Description of the task –
Transcribe all of the entries below exactly. Leave out the pictures.
[Dataset extract — start]
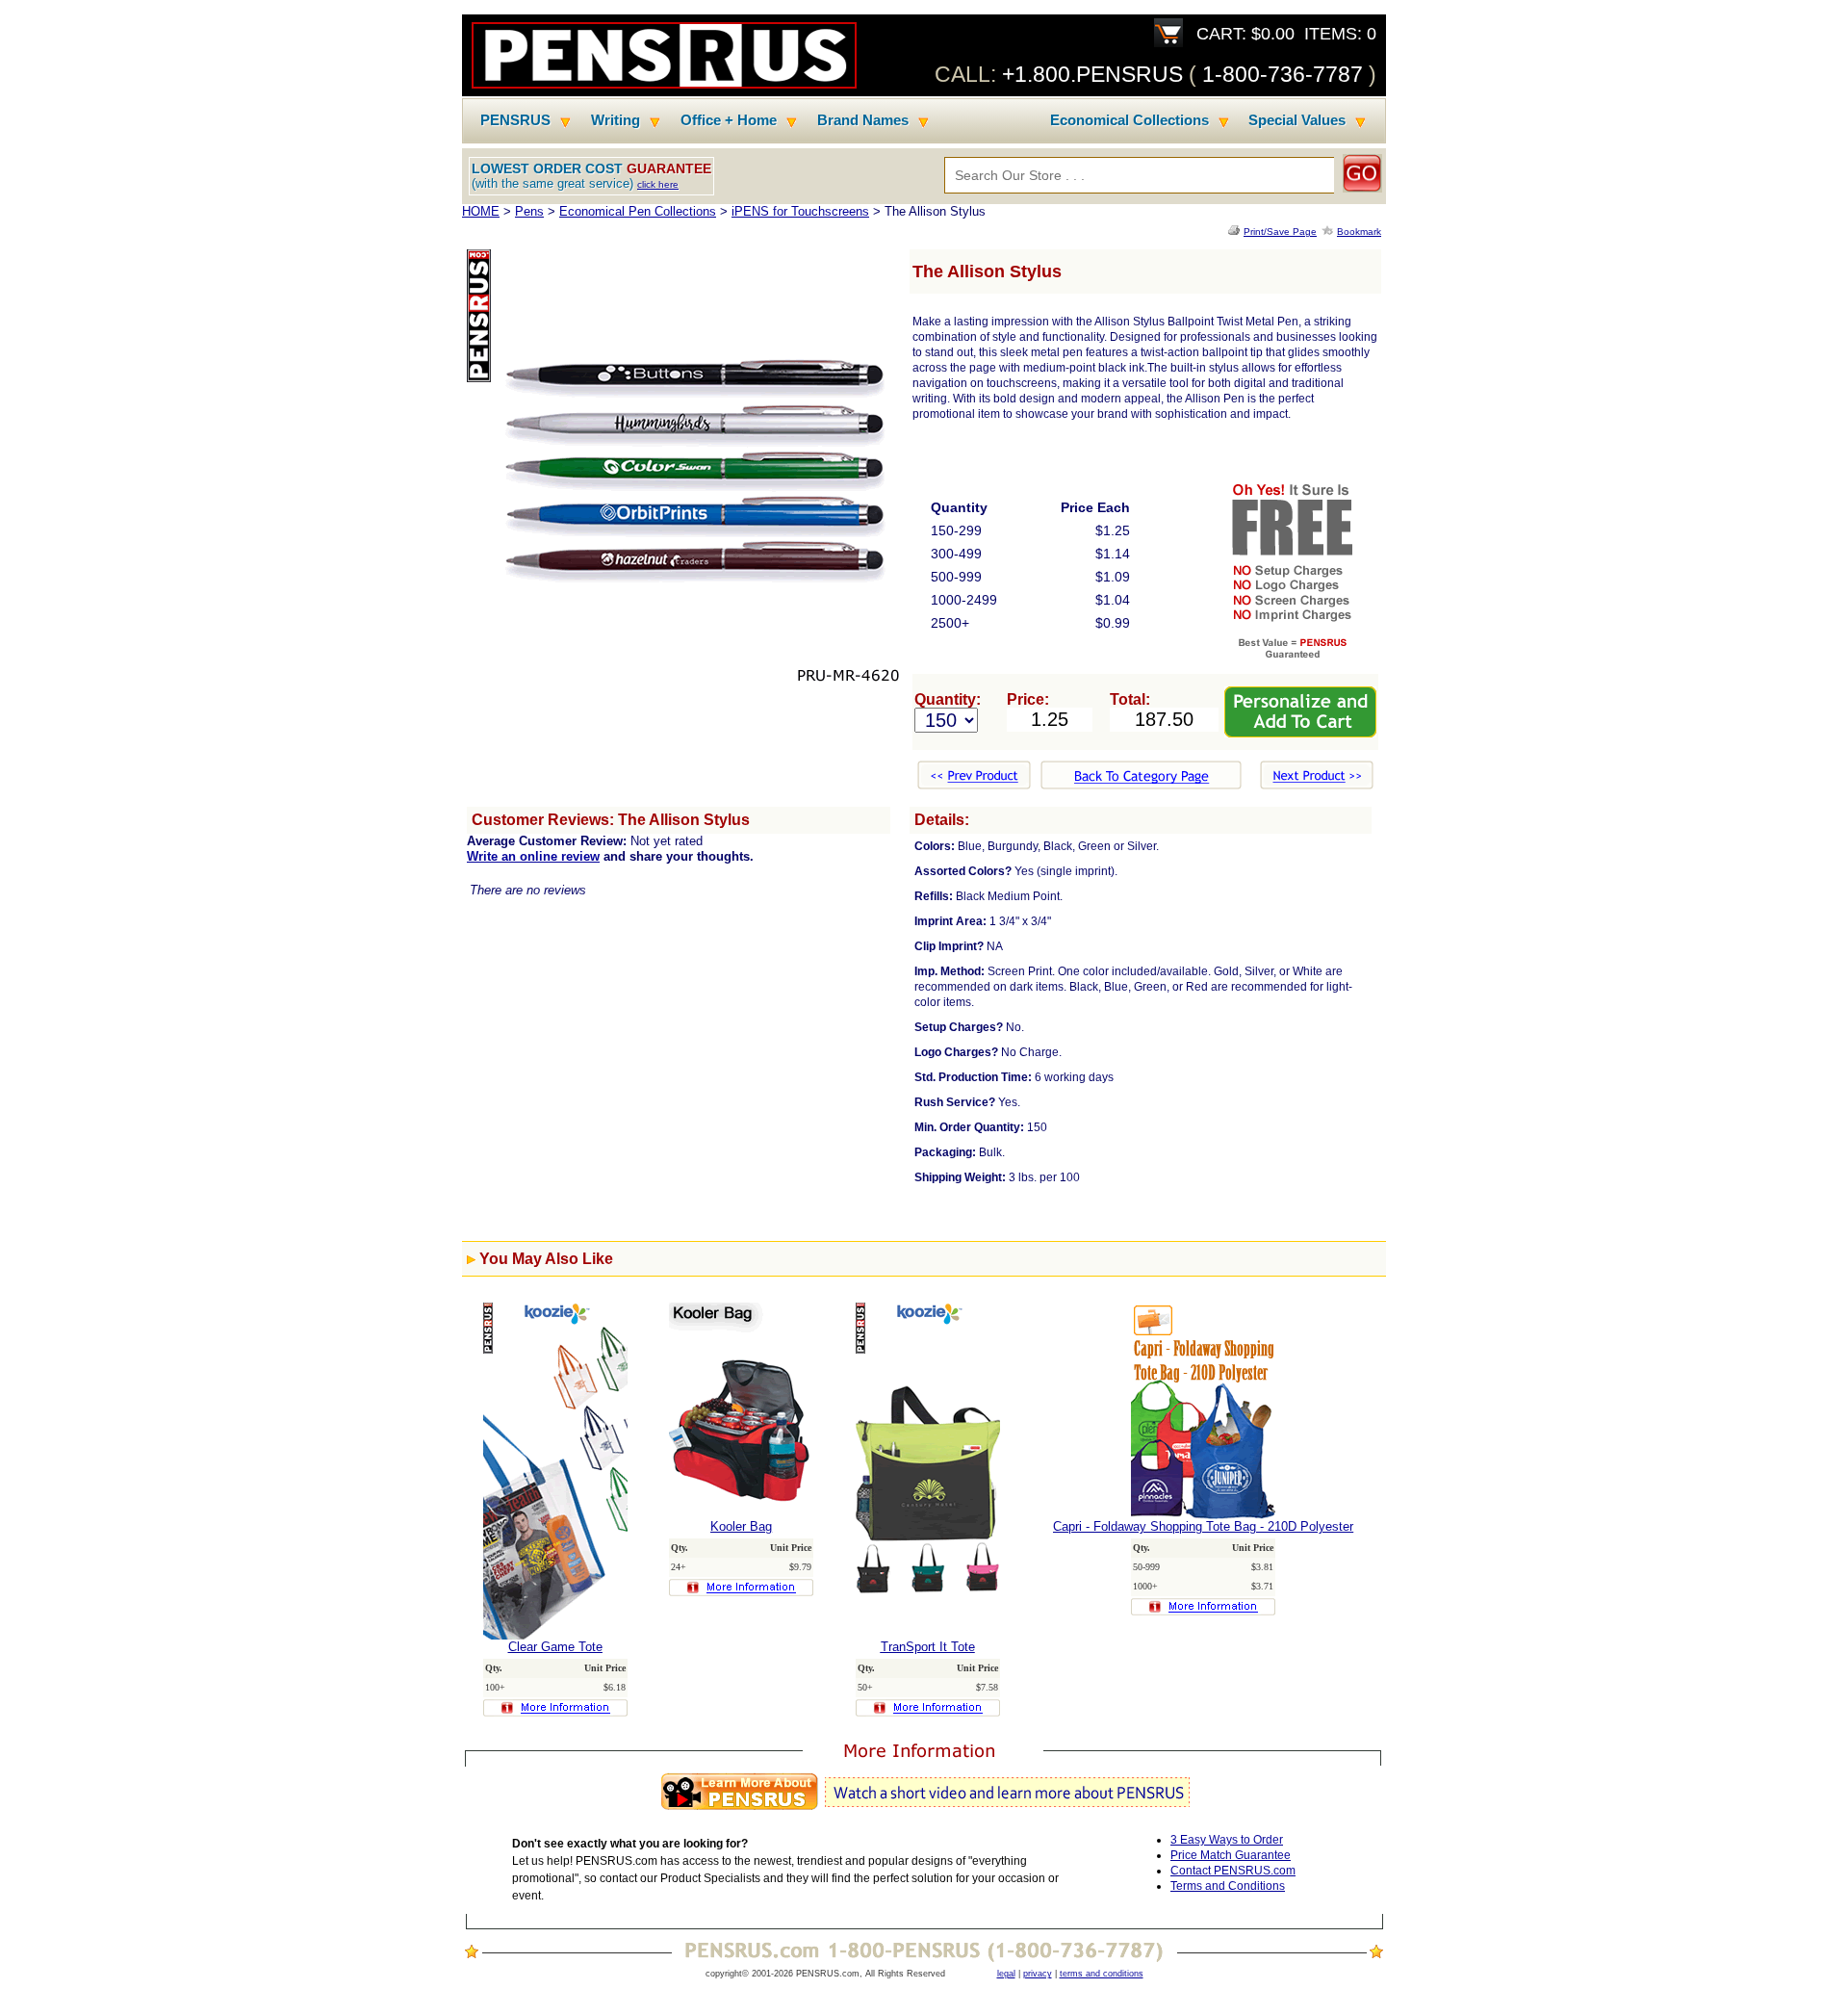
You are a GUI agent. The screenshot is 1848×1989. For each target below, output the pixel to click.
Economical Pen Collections (637, 211)
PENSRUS (515, 120)
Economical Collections (1129, 120)
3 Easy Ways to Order (1226, 1840)
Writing (615, 120)
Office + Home (728, 120)
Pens (529, 211)
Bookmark (1359, 231)
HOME (481, 211)
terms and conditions (1101, 1973)
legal (1006, 1973)
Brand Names (863, 120)
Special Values (1297, 120)
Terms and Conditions (1227, 1886)
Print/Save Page (1280, 231)
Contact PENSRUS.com (1233, 1870)
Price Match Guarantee (1230, 1855)
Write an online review (533, 856)
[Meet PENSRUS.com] (924, 1810)
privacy (1037, 1973)
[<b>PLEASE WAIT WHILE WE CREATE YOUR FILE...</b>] (1236, 231)
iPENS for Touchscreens (800, 211)
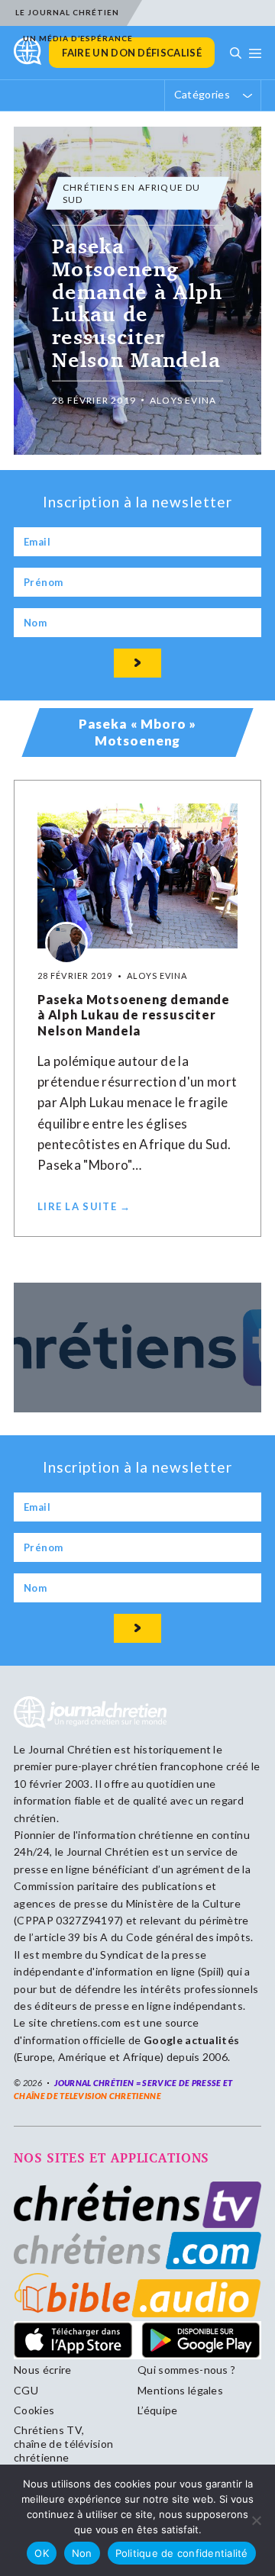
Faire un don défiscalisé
[Dataset extract — finish]
Solved exercise –
You are a GUI agent. The screenshot is 1848×1989. For each target below, output the pixel to click.
Economical Pen Collections (637, 211)
PENSRUS (515, 120)
Economical Collections (1129, 120)
3 Easy Ways to Order (1226, 1840)
Writing (615, 120)
Office + Home (728, 120)
Pens (529, 211)
Bookmark (1359, 231)
HOME (481, 211)
terms and conditions (1101, 1973)
legal (1006, 1973)
Brand Names (863, 120)
Special Values (1297, 120)
Terms and Conditions (1227, 1886)
Print/Save Page (1280, 231)
Contact PENSRUS.com (1233, 1870)
Price Match Guarantee (1230, 1855)
Write an online review (533, 856)
[Meet PENSRUS.com] (924, 1810)
privacy (1037, 1973)
[<b>PLEASE WAIT WHILE WE CREATE YOUR FILE...</b>] (1236, 231)
iPENS for Touchscreens (800, 211)
Faire un don défiscalisé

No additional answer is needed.